Et c’est ce que nous voyons aujourd’hui. Donc le rôle de la société civile doit être de répéter partout que les règles édictées ne plaisent pas forcément à tout le monde. Mais que cela ne doit pas entraîner la destruction des règles de la société. Aucune règle ne fait l’unanimité. C’est pourquoi le nouveau nom du consensus est le vote. Une fois que les règles sont respectées, une fois qu’elles ont été définies. Je ne dis pas qu’elles doivent être absolument aimées. Ça c’est un autre problème. Si tout le monde respecte les règles du jeu, il y aura le développement pour tout le monde. Il y a des commerçants qui n’aiment pas l’impôt, mais ils le paient. Je ne connais pas quelqu’un qui aime payer l’impôt. La tendance naturelle est la fraude. Mais quand on prend un fraudeur, on l’arrête. On n’a pas besoin d’aimer une règle pour la respecter. On la respecte parce qu’on sait que le non-respect de cette règle-là entraînera la catastrophe pour l’ensemble de la collectivité nationale. Je ne demande donc pas aux Ivoiriens d’aimer les règles qui sont édictées. Moi-même, je n’aimais pas les règles qui étaient édictées quand j’étais dans l’opposition, mais je respectais ces règles. Après la justice sociale, c’est la condition de la cohésion sociale. On peut se battre pour transformer les règles qu’on juge mauvaises, mais en utilisant les règles elles-mêmes. Un bon opposant, c’est celui qui gagne les élections avec les règles. Un bon opposant, c’est celui qui gagne les élections en utilisant les règles qu’on a édictées contre lui. Sinon on ne peut pas faire autrement. Quand vous êtes opposant et que vous vous présentez à une élection, vous devez avoir à l’esprit que les règles en place ont été faites pour que celui qui est en place gagne…

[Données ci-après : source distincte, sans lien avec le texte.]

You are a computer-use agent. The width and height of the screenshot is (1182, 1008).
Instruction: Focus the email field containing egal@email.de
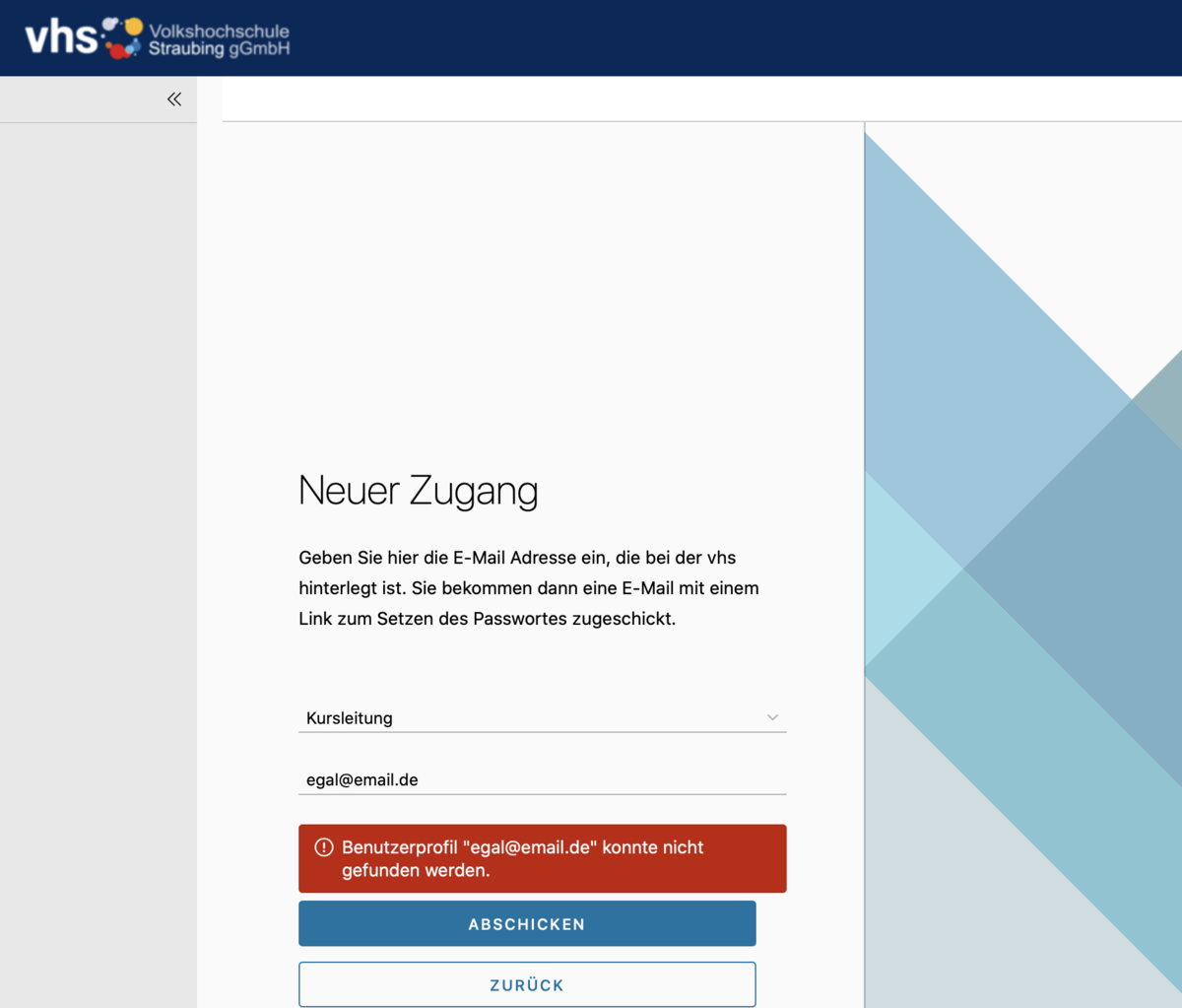[x=541, y=779]
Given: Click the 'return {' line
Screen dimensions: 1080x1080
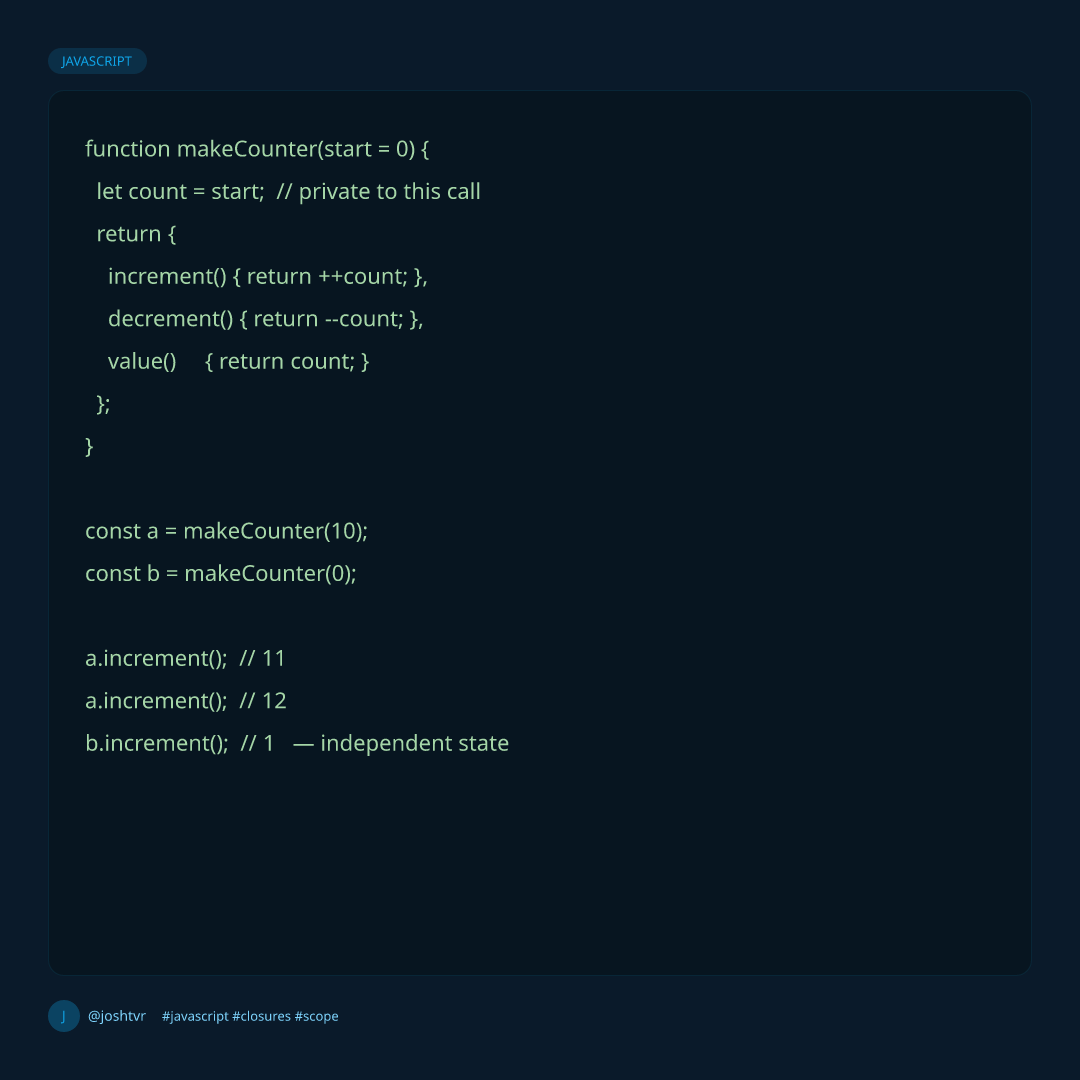Looking at the screenshot, I should (136, 234).
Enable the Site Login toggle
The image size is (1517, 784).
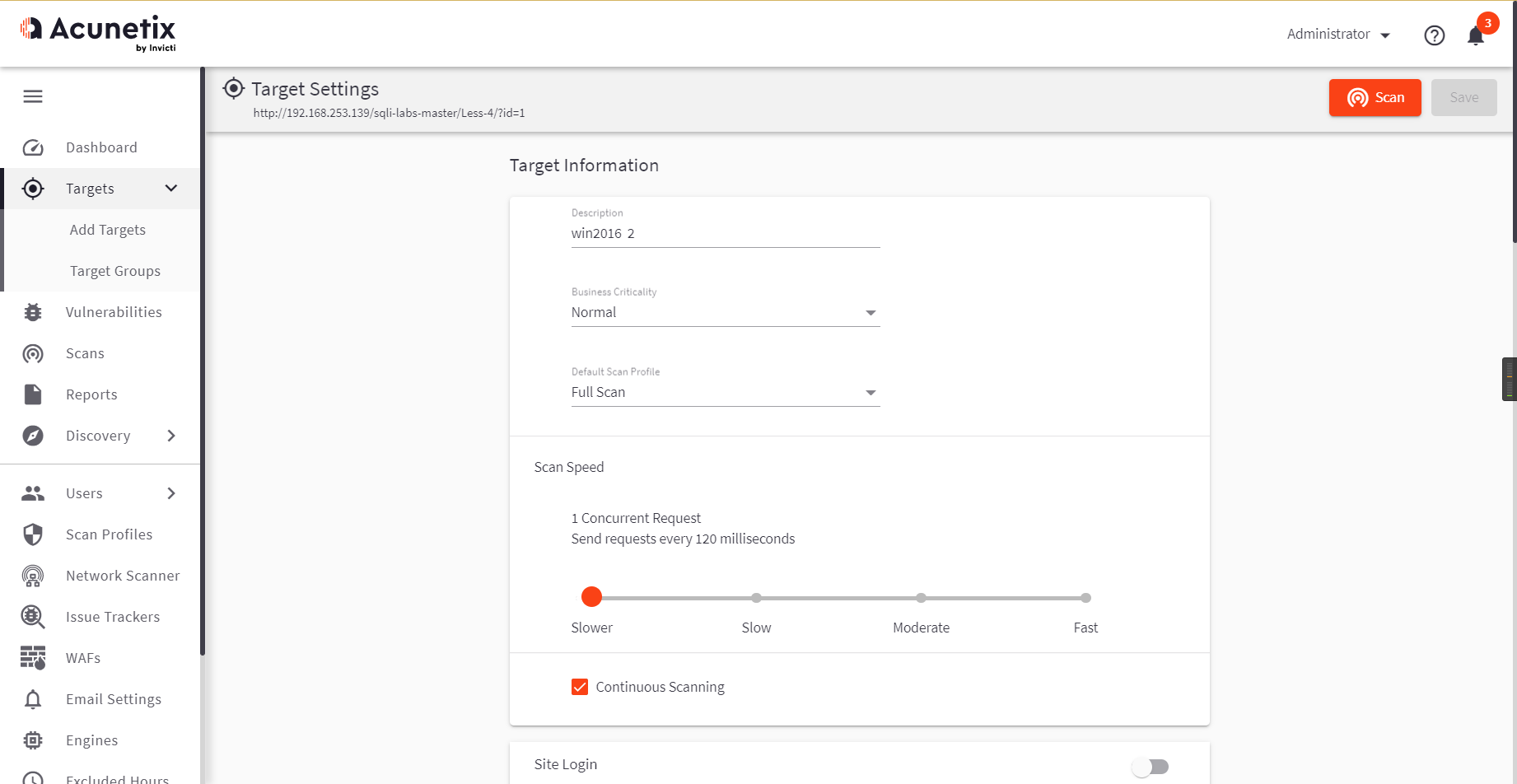pyautogui.click(x=1150, y=767)
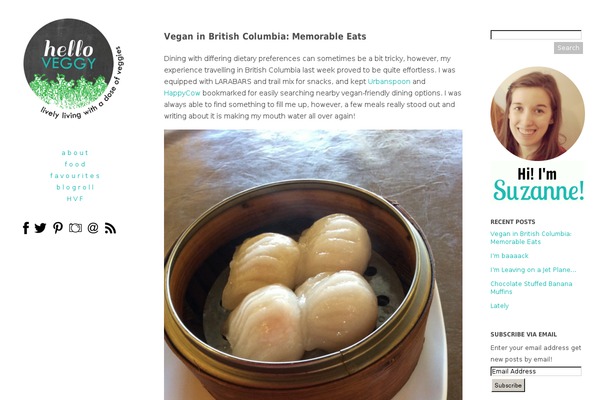
Task: Go to the favourites menu item
Action: (x=75, y=176)
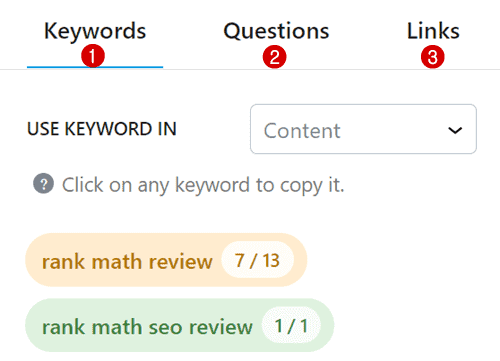Viewport: 500px width, 361px height.
Task: Click the blue underline under Keywords
Action: [95, 67]
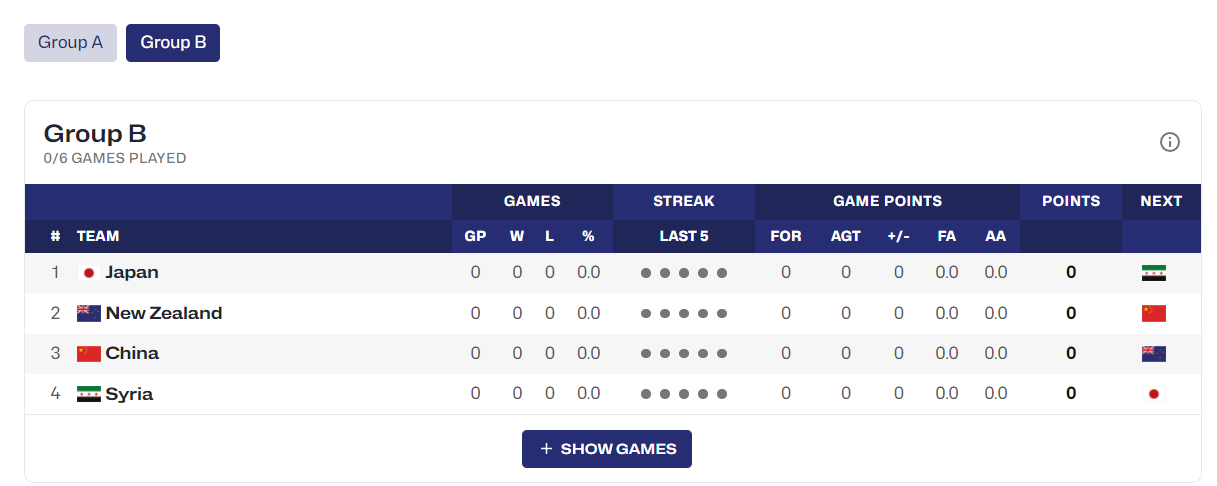Open the Japan team link
Image resolution: width=1217 pixels, height=486 pixels.
coord(132,273)
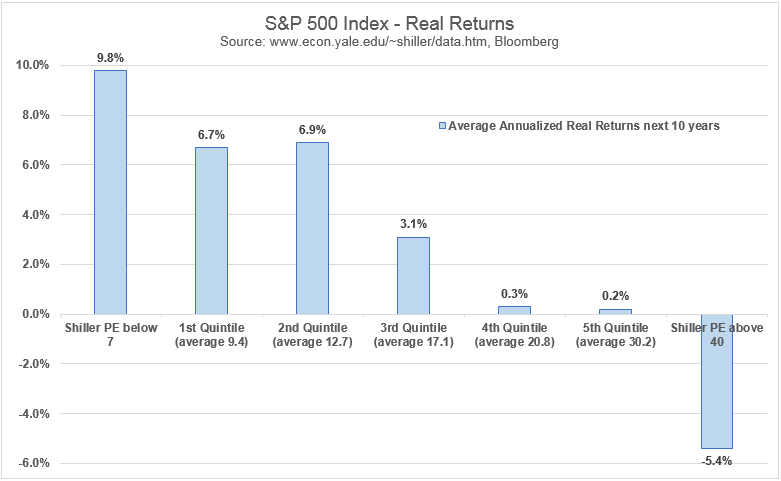
Task: Click the 9.8% data label
Action: pyautogui.click(x=110, y=56)
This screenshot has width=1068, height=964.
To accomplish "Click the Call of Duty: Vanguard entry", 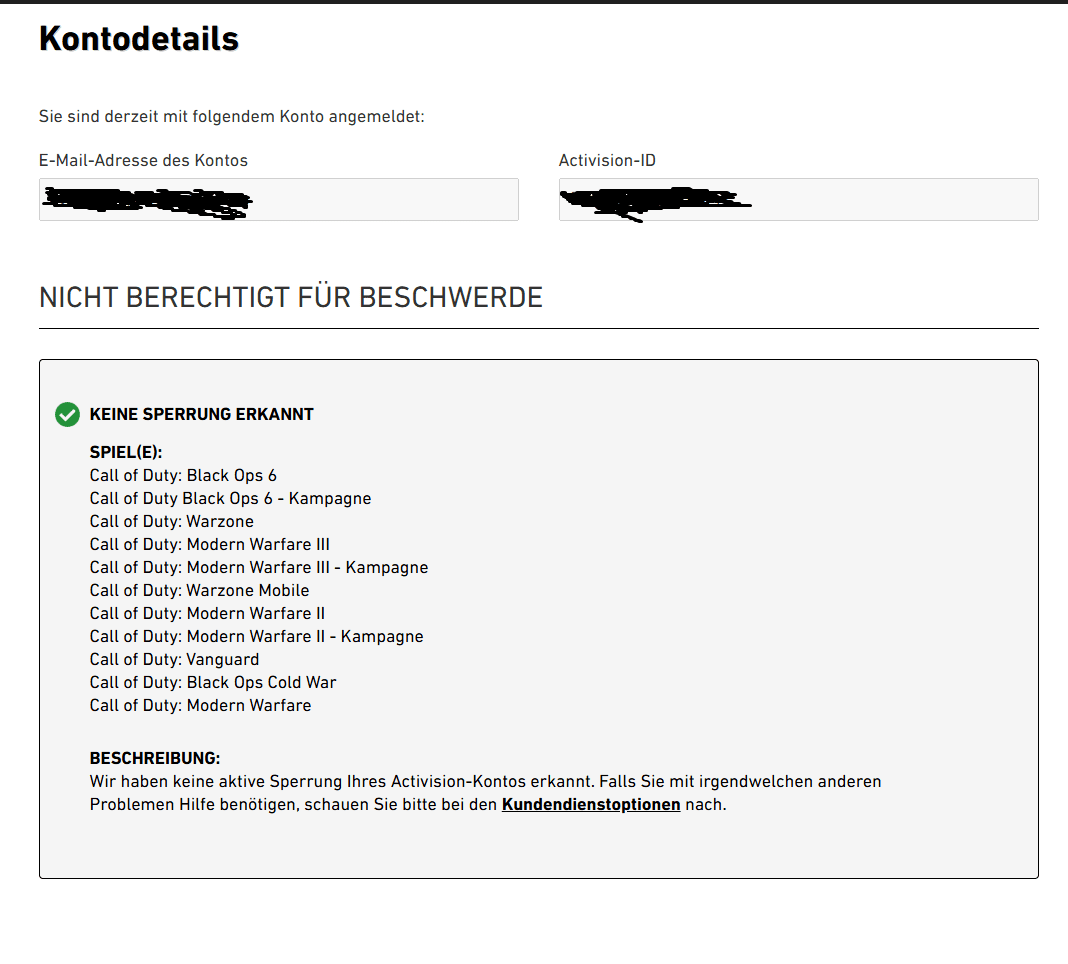I will point(174,659).
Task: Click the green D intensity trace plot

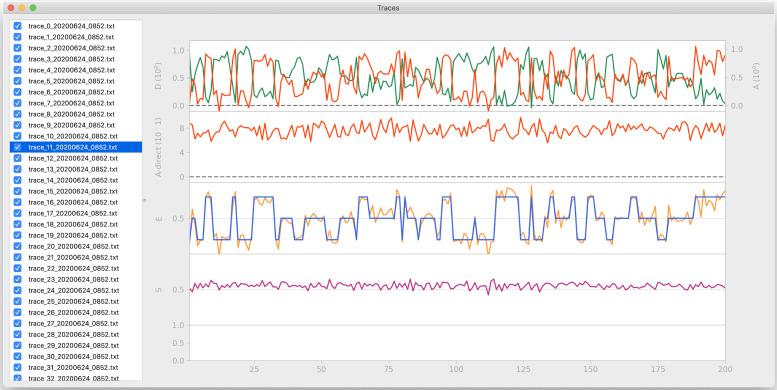Action: click(457, 76)
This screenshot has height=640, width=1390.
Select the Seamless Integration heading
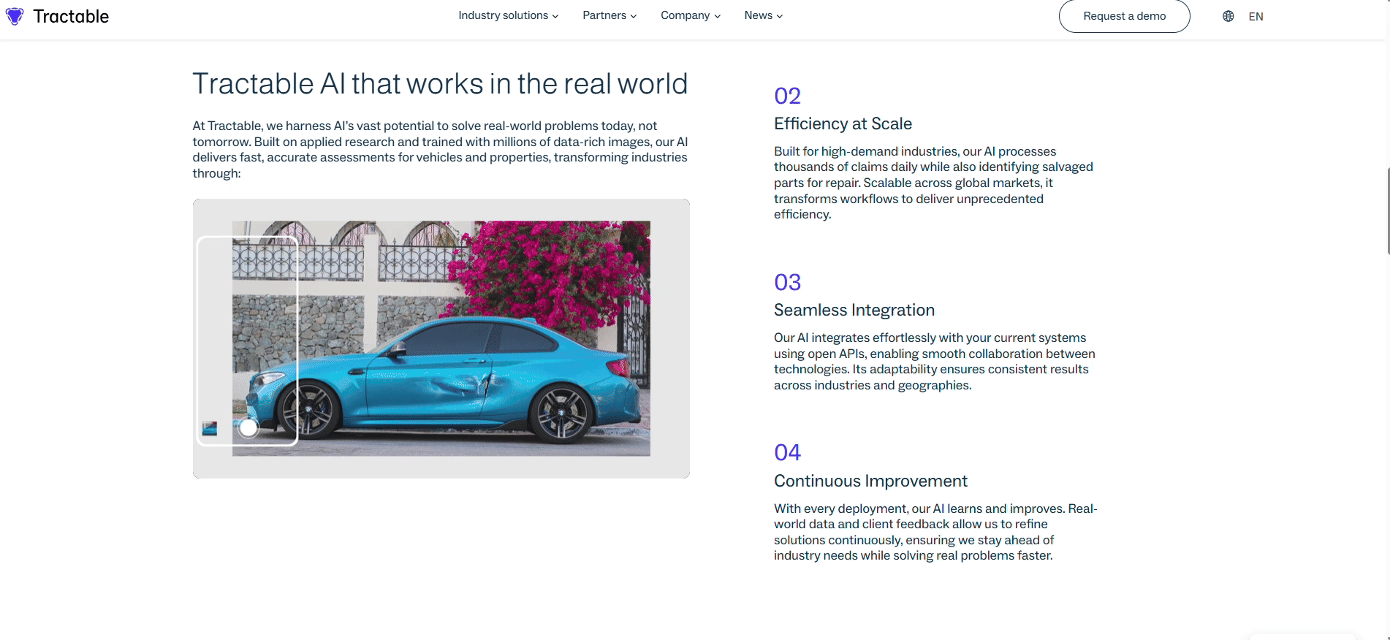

Lorsque vous parvenez à le battre avec ses propres règles, alors il va s’asseoir et vous édictez vos propres règles. Et il attend de revenir vous battre à son tour avec vos propres règles. C’est ça le jeu démocratique. Donc la démocratie qui est arrivée n’est pas une mesure contre quelqu’un.
Ce sont ces quelques réflexions que je voudrais souligner devant vous, car je pense que nous devons être justes pour donner du bien-être à nos concitoyens.
Quand des gens décident de prendre les fusils pour se battre, il n’y a pas de PDG parmi eux. Ce sont toujours les plus pauvres qui sont exposés. Ce sont ceux qui n’ont pas bénéficié des fruits de la lutte pour la justice sociale. Ils sont toujours dans ce genre de combats parce qu’ils n’ont plus rien à perdre. Ils espèrent ainsi gagner quelque chose. Mais, en réalité, ils ne gagnent rien, même si leur lutte aboutit. Car ce sont toujours les riches qui exercent le pouvoir. Ils sont toujours affectés à des tâches subalternes. Et on en revient au cycle.
Je vous engage tous à lutter contre l’injustice sociale. Mais, en même temps, luttez pour le respect des règles. De sorte que ce qui doit être transformé le soit dans le respect des règles.
Mesdames et messieurs, voici les refléxions que je voulais faire devant vous. Vous venez de nous remettre des documents sur lesquels nous allons travailler ensemble. J’espère qu’il y aura un comité de suivi qui vous relancera assez fréquemment sur les thèmes que vous avez décidé de développer. Pour ce qui me concerne, je suis prêt à travailler avec vous, dans la durée, pour que nous puissions mettre en forme ce que vous avez décidé”.